TASK INSTRUCTIONS:
• a. Write out the passage of the article on low-priced stocks starting at "DELAFIELD, Wis. (Stockpickr)" and ending at "returns when trading.".
• b. Extend the article on low-priced stocks, picking up right after its final sentence.

READING PASSAGE:
DELAFIELD, Wis. (Stockpickr) -- There isn't a day that goes by on Wall Street when certain stocks trading for $10 a share don't experience massive spikes higher. Traders savvy enough to follow the low-priced names and trade them with discipline and sound risk management are banking ridiculous coin on a regular basis.

Just take a look at some of the large movers in the under-$10 complex from Wednesday, including China Yida (CNYD) , which exploded higher by 61.8%; Bio-Path (BPTH) - Get Report, which ripped to the upside by 29.4%; Amedica (AMDA) , which soared higher by 22.6%; and Torchlight Energy Resources (TRCH) - Get Report, which spiked higher by 16.6%. You don't even have to catch the entire move in lower-priced stocks such as these to make outsized returns when trading.

EXTRACTED MATERIAL:
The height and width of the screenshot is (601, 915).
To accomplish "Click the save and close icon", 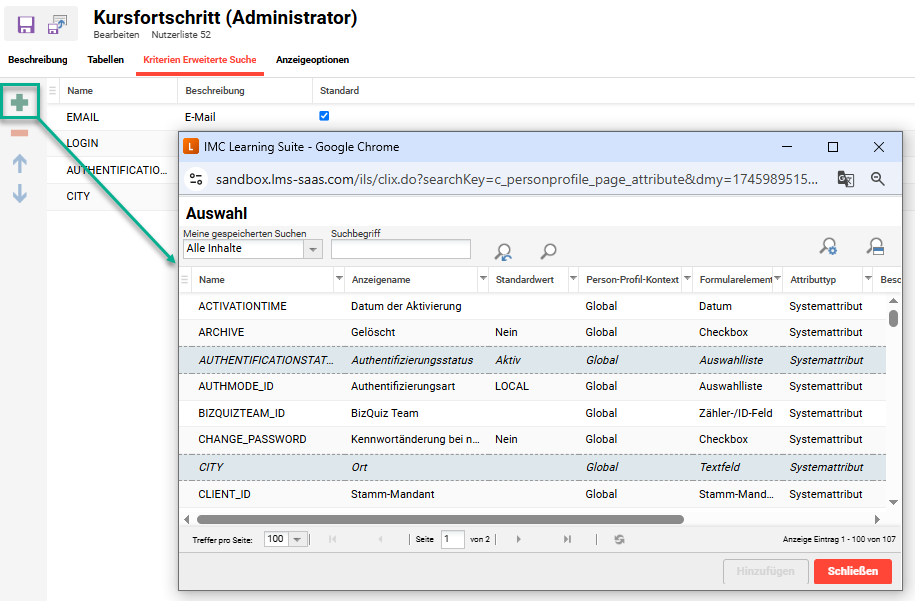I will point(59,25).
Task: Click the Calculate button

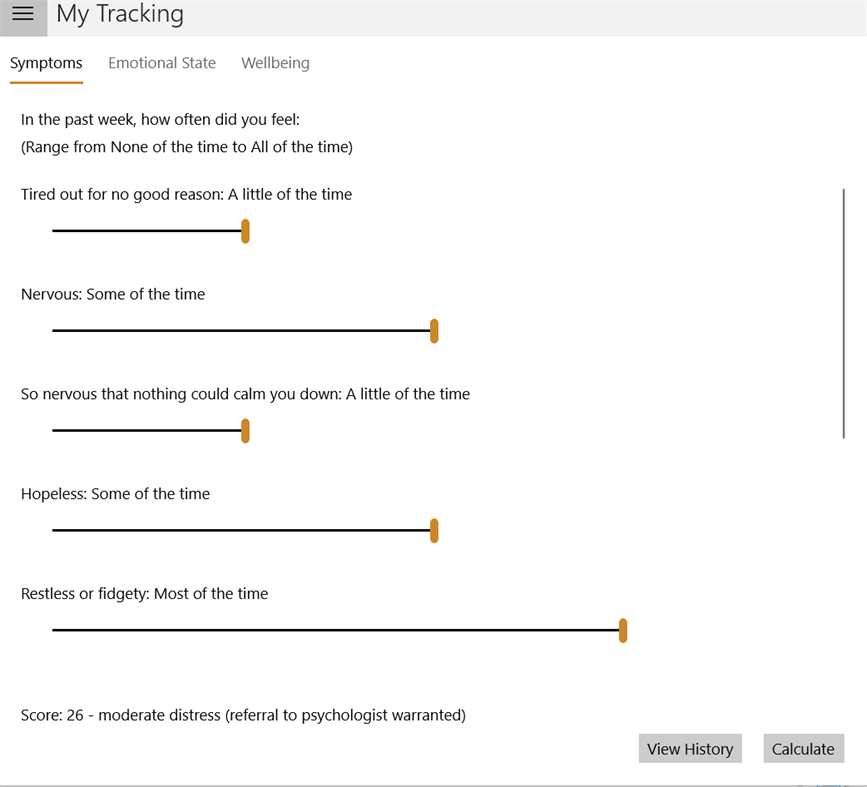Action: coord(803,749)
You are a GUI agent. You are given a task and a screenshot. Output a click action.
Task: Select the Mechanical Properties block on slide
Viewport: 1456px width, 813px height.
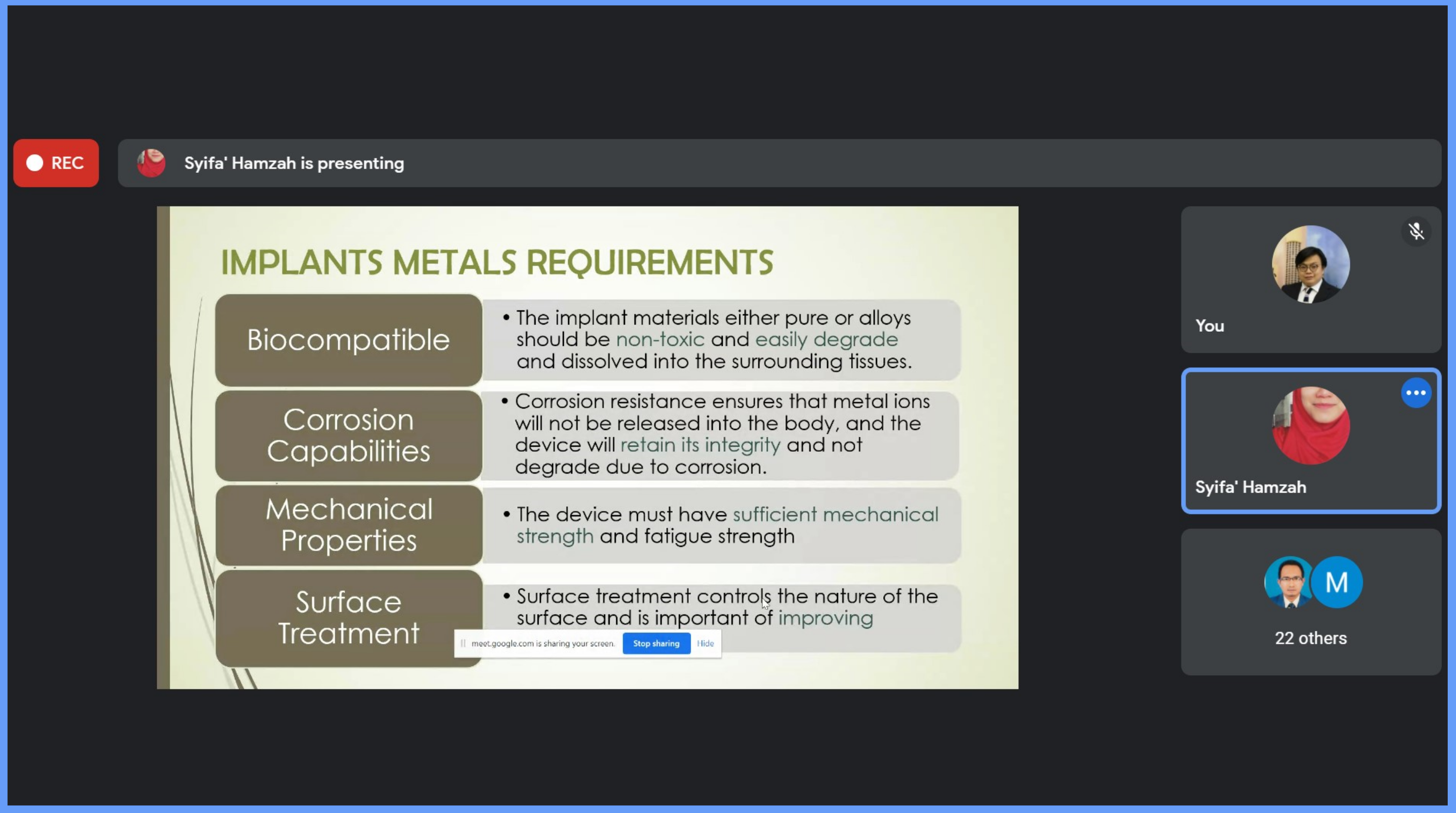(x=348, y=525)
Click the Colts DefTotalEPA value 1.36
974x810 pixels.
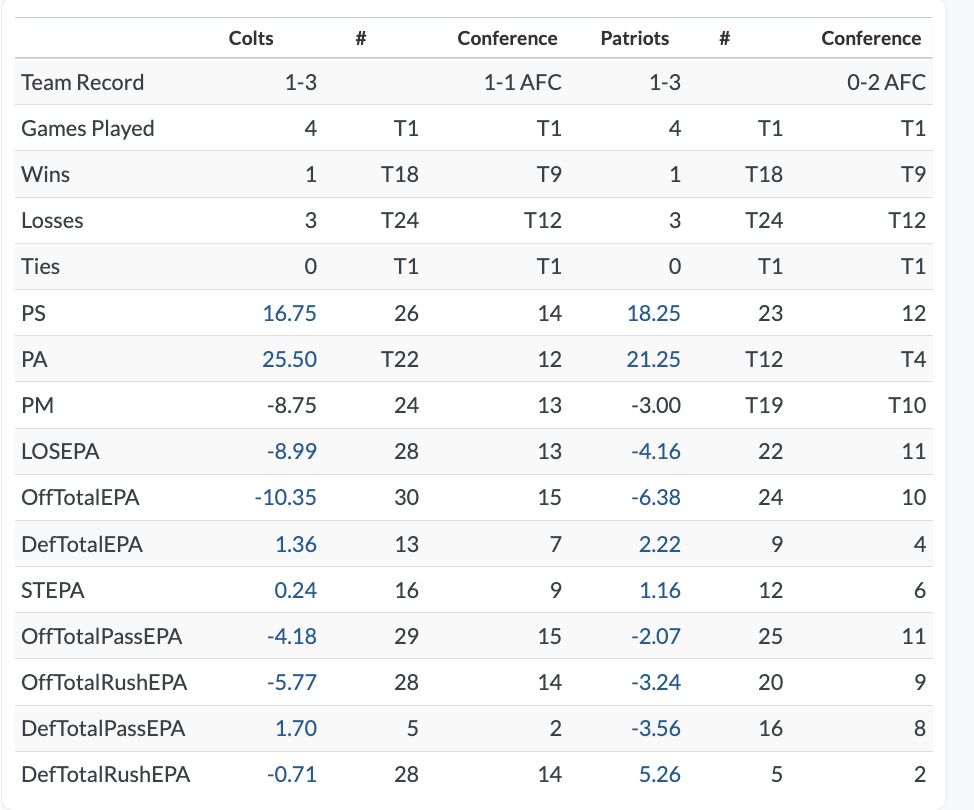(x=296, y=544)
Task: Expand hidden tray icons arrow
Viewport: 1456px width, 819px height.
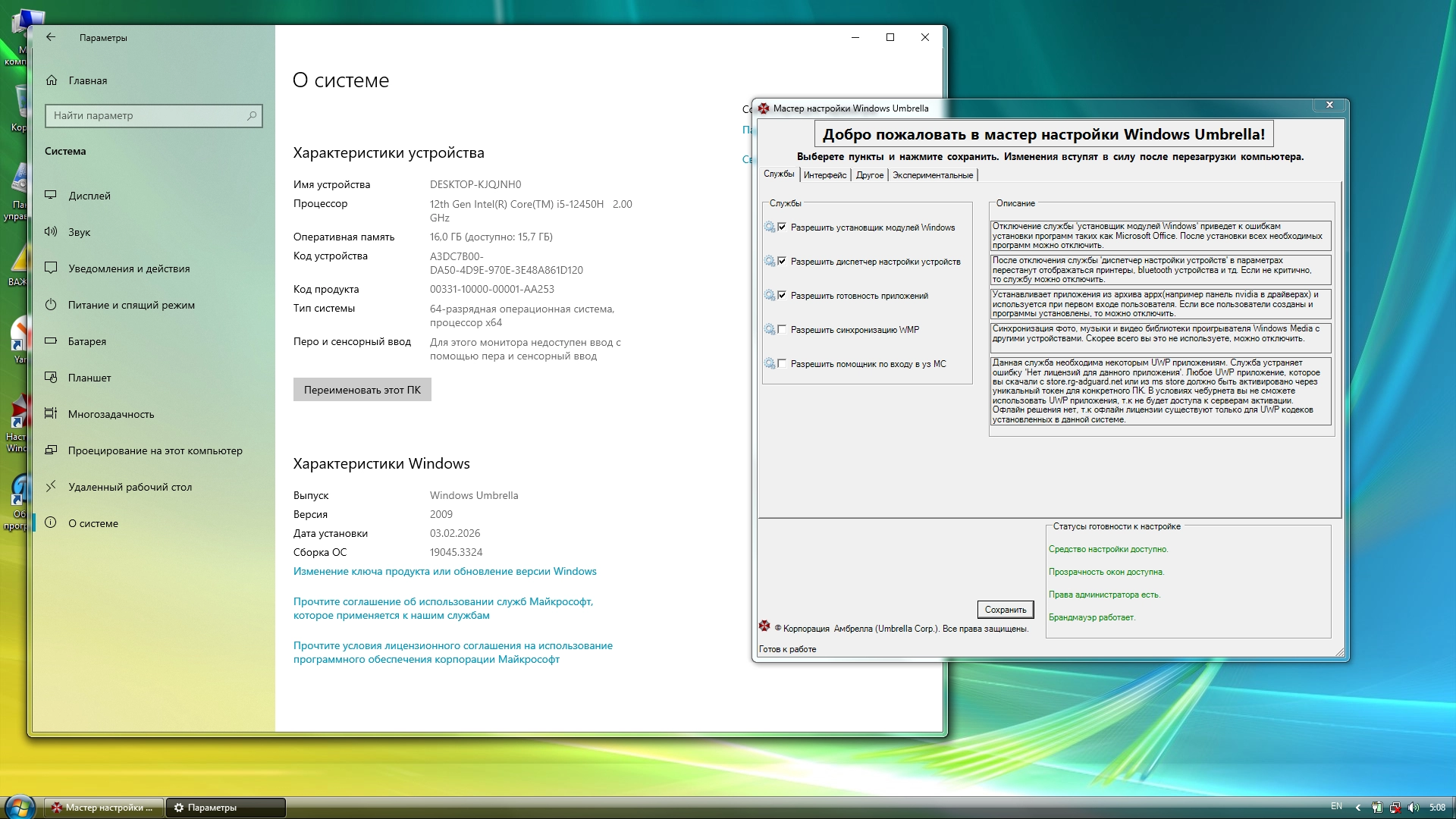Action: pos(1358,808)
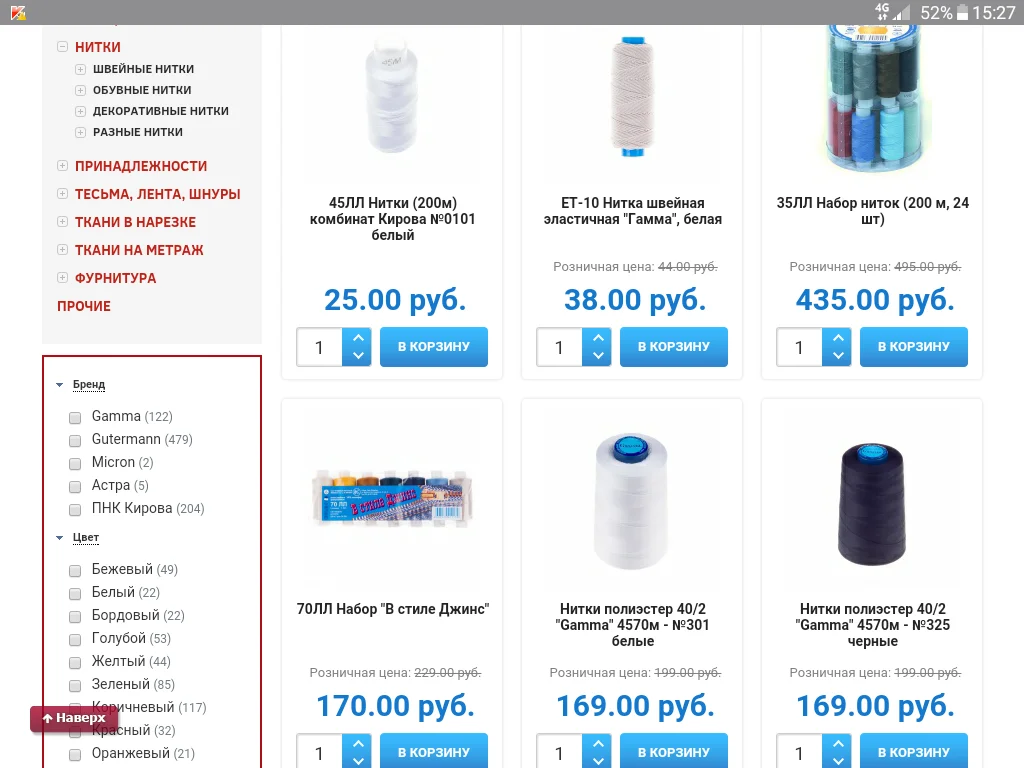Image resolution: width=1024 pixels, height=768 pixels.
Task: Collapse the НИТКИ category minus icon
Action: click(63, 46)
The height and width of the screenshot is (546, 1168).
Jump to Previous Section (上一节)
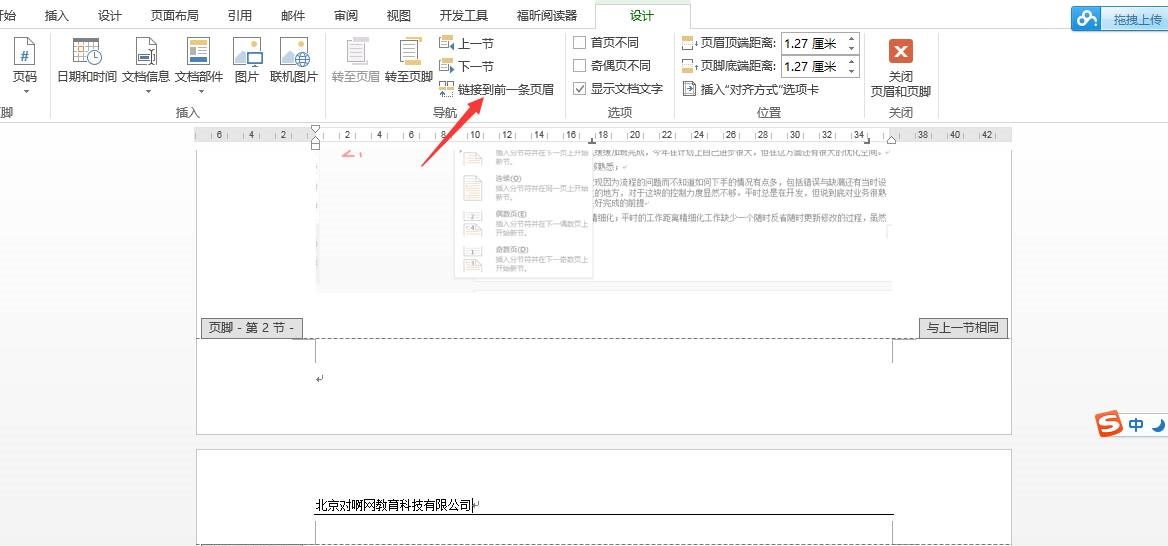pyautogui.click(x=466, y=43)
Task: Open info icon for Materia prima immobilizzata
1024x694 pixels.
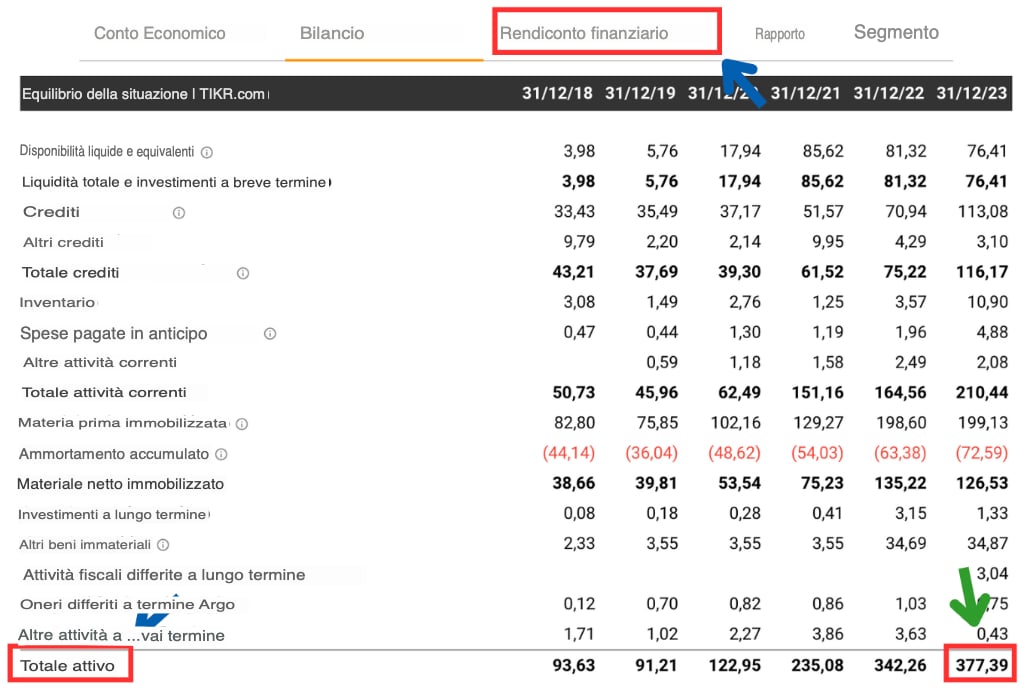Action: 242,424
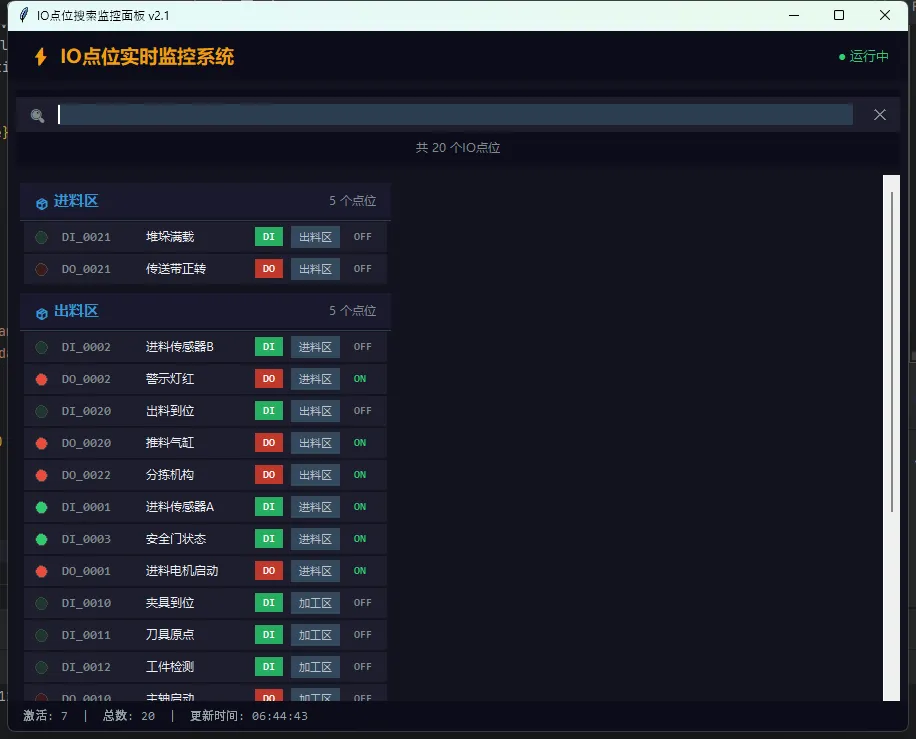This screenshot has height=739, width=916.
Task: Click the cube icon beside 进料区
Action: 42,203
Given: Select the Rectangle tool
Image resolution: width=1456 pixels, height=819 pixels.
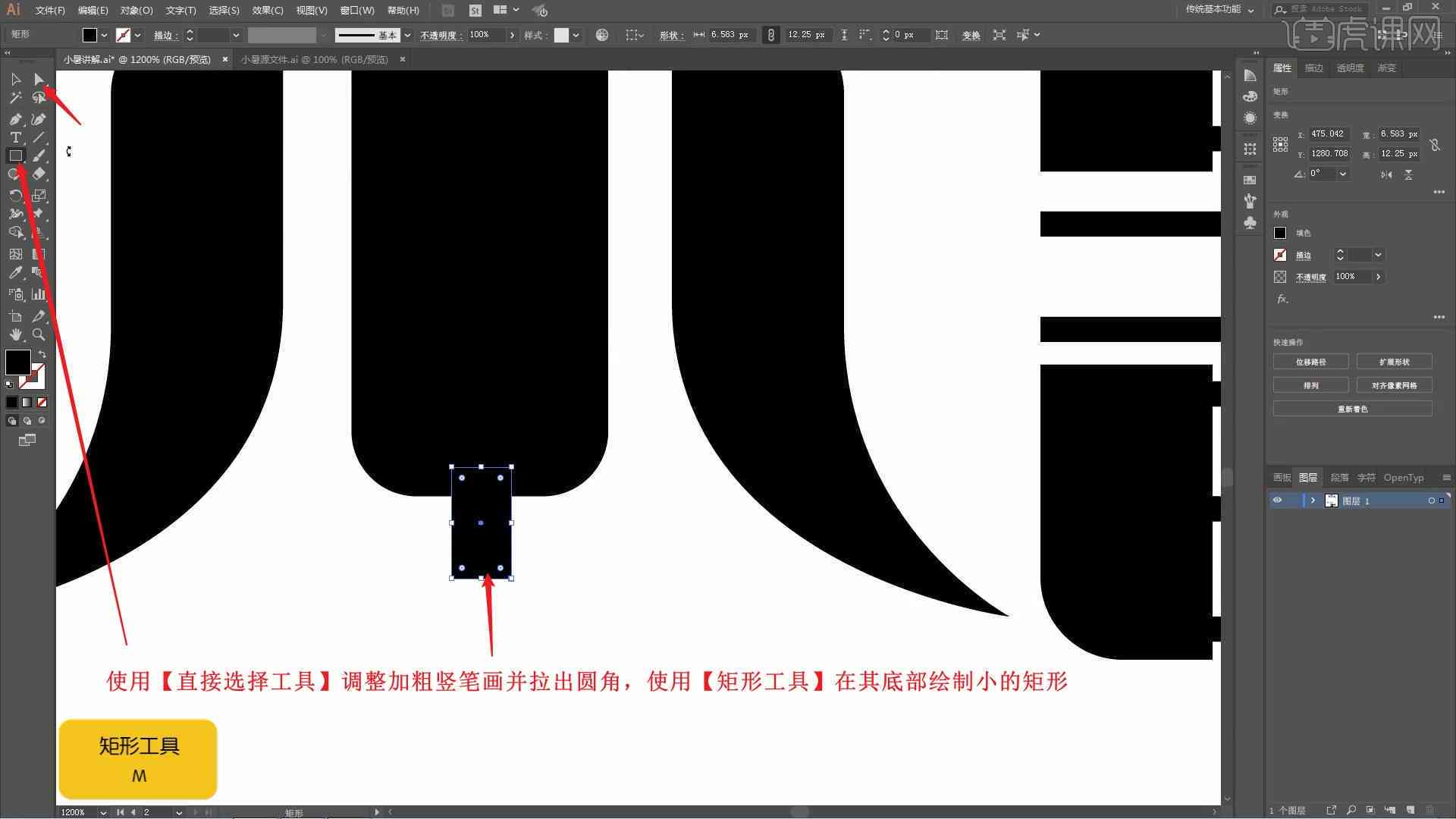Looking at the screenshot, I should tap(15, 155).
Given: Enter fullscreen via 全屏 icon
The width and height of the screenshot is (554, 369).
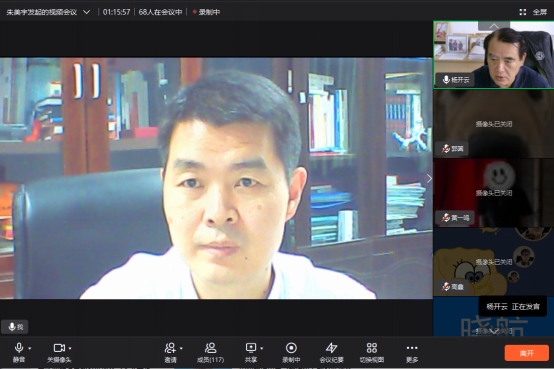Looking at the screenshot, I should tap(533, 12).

RESPONSE LIST:
• a.
DELAFIELD, Wis. (Stockpickr) -- There isn't a day that goes by on Wall Street when certain stocks trading for $10 a share don't experience massive spikes higher. Traders savvy enough to follow the low-priced names and trade them with discipline and sound risk management are banking ridiculous coin on a regular basis.

Just take a look at some of the large movers in the under-$10 complex from Wednesday, including China Yida (CNYD) , which exploded higher by 61.8%; Bio-Path (BPTH) - Get Report, which ripped to the upside by 29.4%; Amedica (AMDA) , which soared higher by 22.6%; and Torchlight Energy Resources (TRCH) - Get Report, which spiked higher by 16.6%. You don't even have to catch the entire move in lower-priced stocks such as these to make outsized returns when trading.

• b.
Low-priced stocks are something that I tweet about on a regular basis. I frequently flag high-probability setups, breakout candidates and low-priced stocks that are acting technically bullish. I like to hunt for low-priced stocks that are showing bullish price and volume trends, since that increases the probability of those stocks heading higher. These setups often produce monster moves higher in very short time frames.

When I trade under-$10 names, I do it almost entirely based off of the charts and technical analysis. I also like to find under-$10 names with a catalyst, but that's secondary to the chart and volume patterns.

With that in mind, here's a look at several under-$10 stocks that look poised to potentially trade higher from current levels.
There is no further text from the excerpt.